競争に勝ち抜くためのクラウド
コスト削減のためのテクニック
コストチューニングのコツについて理解するために、IBM MCCSにおける料金体系をもう少し詳細に紹介していきます。
このサービスは月次ごとに必要なIT資源量を設定、課金することができるため、季節変動や繁忙期など一時的にピークを迎えるような使い方に柔軟に対応することが可能です(図2参照)。
また、開発やテストのため一時的にサーバー資源が必要な場合においても、迅速に対応することが可能です。そして、突然のバーストについても動的に資源追加(使い終わったら削除)、課金が行われるため、必要最低限のコストでIT運営を実現できます。
また、あまり重要ではないサーバーについては、CPU使用率の下限、もしくはそれ以下に設定し、高いパフォーマンスを必要としたアプリケーションや重要サーバーについては、中間もしくは上限に設定することで、ビジネスモデルや売り上げに合致したIT投資を実現することができ、結果として経営に貢献することができます。
そして、あればあるだけIT資源を使ってしまうようなアプリケーションにおいては、パフォーマンス要件に合わせて割り当てるIT資源量を抑制設定することが可能です。
ですから、予算やビジネス状況によって柔軟にITコストをコントロールすることができ、システム全体の最適化を行うと同時に安定稼働を保証できます。
IBM MCCS(クラウド化)へのハードル
ここまで、IBM MCCSが提供するコスト削減や迅速性、拡張性や柔軟性について説明してきました。
それでは、全く何も助走のない状態でいきなりIBM MCCSを利用(クラウド化)することができるのでしょうか。
その答えは、半分「Yes」で半分「No」です。
ハードウエアに直接命令を出すようなプログラムの少ないIAの環境においては、仮想化された環境での制約がほとんどないため、現状のサーバー群をこのIBM MCCSに乗せ替えて利用することはおおむね容易ですし、比較的早い段階でその恩恵を享受することが可能になります。ここまでが「半分Yes」の理由です。

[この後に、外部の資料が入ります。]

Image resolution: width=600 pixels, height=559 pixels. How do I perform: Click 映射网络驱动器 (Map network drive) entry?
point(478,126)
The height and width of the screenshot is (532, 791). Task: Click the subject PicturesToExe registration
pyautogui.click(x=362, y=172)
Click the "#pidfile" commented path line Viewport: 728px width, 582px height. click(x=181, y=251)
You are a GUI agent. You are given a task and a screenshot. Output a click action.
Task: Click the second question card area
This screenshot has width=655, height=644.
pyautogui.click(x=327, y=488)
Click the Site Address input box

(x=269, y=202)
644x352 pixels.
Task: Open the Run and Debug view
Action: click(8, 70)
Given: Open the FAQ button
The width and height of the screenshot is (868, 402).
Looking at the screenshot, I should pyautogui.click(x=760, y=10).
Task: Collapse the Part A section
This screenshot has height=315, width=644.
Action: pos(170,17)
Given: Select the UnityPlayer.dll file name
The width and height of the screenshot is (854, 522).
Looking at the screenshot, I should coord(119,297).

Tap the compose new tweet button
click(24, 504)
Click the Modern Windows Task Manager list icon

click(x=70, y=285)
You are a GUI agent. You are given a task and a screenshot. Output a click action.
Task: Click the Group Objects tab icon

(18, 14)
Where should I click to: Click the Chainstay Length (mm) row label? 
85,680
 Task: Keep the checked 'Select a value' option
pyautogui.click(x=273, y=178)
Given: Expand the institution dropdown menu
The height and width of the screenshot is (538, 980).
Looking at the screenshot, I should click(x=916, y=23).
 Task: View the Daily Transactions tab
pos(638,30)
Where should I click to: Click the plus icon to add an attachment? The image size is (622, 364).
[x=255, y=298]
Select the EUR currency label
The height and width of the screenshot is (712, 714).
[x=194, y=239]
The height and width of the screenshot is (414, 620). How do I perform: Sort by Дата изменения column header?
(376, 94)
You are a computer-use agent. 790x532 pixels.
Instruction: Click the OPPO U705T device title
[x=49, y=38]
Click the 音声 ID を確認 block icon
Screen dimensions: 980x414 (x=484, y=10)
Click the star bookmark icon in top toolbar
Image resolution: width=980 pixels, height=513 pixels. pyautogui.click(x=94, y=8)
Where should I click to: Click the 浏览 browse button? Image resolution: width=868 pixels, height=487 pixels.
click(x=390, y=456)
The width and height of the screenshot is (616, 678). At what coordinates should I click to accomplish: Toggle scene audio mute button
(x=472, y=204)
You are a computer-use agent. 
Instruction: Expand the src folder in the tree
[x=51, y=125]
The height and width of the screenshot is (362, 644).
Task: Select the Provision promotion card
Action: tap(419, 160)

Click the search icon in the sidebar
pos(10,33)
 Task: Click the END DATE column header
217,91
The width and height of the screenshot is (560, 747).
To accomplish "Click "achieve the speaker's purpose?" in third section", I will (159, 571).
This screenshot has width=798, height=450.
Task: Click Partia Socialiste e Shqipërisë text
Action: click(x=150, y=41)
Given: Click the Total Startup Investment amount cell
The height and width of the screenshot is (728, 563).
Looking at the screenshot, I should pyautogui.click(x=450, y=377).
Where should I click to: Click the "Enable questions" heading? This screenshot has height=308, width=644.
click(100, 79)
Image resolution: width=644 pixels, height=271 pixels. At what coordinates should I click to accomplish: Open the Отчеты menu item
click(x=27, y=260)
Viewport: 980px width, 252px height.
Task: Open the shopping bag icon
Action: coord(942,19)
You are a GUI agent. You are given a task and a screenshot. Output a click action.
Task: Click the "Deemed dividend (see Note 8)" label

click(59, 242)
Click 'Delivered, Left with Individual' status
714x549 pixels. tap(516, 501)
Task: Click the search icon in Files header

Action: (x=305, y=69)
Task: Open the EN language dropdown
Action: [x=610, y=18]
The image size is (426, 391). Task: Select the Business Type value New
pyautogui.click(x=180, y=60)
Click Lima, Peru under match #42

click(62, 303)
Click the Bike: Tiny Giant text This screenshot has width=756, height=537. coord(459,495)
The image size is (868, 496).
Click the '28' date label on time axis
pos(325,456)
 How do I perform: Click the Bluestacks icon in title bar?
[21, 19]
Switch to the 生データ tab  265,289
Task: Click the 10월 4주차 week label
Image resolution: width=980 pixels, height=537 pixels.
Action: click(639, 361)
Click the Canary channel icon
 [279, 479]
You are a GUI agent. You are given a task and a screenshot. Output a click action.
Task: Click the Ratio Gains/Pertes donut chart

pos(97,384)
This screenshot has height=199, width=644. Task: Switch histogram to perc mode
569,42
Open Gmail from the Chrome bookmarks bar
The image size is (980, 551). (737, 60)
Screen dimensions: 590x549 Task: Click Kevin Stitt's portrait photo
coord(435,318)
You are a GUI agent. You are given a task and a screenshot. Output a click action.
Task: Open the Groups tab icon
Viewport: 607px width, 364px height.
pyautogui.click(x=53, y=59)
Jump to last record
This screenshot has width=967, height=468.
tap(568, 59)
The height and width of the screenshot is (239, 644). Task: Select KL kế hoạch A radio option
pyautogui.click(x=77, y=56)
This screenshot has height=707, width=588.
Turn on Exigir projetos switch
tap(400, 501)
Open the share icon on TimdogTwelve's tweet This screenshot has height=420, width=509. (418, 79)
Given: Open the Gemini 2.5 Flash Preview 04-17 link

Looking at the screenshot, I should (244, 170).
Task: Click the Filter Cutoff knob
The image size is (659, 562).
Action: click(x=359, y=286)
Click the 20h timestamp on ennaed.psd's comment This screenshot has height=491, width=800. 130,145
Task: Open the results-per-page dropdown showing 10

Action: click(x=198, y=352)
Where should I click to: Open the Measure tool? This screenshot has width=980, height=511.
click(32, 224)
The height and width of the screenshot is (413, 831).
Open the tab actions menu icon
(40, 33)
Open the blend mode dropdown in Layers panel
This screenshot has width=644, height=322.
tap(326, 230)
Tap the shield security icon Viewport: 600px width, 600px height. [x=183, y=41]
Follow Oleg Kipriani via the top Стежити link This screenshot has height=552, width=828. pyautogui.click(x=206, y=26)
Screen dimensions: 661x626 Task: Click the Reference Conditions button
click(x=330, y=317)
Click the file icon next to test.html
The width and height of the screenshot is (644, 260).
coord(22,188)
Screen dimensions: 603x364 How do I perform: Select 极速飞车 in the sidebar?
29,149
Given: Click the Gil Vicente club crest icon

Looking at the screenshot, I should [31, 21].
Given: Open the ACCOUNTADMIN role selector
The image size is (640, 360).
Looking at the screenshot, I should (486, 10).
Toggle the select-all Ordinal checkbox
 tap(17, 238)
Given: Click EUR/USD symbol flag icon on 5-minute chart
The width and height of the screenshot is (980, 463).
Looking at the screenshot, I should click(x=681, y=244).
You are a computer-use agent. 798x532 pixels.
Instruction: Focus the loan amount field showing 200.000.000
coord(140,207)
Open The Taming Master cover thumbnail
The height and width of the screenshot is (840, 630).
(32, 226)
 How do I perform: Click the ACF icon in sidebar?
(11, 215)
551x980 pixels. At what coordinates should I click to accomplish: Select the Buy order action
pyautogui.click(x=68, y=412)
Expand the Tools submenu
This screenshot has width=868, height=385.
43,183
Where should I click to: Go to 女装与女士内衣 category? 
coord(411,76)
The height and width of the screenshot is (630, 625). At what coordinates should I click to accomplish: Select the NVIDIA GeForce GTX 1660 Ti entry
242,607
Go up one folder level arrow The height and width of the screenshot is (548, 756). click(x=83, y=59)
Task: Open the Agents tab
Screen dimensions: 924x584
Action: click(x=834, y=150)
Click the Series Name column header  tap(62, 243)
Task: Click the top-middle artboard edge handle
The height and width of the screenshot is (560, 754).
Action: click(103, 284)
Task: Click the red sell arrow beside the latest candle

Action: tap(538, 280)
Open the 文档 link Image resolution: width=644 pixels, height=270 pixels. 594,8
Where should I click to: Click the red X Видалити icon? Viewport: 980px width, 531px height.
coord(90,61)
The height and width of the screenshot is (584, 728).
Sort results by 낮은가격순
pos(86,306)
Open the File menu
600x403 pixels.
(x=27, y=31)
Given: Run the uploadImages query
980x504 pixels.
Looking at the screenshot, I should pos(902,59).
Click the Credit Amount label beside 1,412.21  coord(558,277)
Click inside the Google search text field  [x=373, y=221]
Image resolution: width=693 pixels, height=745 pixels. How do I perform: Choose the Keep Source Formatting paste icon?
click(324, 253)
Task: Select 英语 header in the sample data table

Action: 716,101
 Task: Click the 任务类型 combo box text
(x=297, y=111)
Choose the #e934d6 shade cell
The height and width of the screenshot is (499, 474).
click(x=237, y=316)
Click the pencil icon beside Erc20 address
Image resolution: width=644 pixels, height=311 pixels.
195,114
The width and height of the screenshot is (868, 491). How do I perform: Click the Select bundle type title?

ただし、マルチOSレベルやマルチミドルウエアの環境では何種類ものサービスカタログが必要になり、この管理、メンテナンスだけで相当のワークロードとコストがかかってしまいます。
これではせっかくクラウドの環境に移行できたとしても部分的な効果しか得られず、十分な結果へ導くことができません。ここが「半分No」の理由となります。
加えて、IBM MCCSは企業向けクラウドであることから非常に高いセキュリティーを実現しており、現状、セキュリティーにあまり大きな関心が払われていないようなお客さまの場合、セキュリティーに対する理解や文化を変革しなければならず、そのプロセスや高いセキュリティーレベルが非常に面倒に感じることが危惧(きぐ)されます。
また、IBM MCCSはIT資源と運用が「雲(クラウド)」の中にあるということを正しく理解することが必要です。
「どこに何の機器が何台あって、何を使って何人で運用しているのか」ということではなく、COM(Conceptual Operational Modeling)のフェーズでの要件設計に注力し、SOM(Specified Operational Modeling)やPOM(Physical Operation Modeling)についてはクラウドに任せ(アウトソース)、SLAや契約でこれを管理することが重要です。
これらは簡単なことではありませんが、文化と風土の変革が求められている現代では、IT構造改革のひとつとしてとらえ強く推し進めていくことが重要です。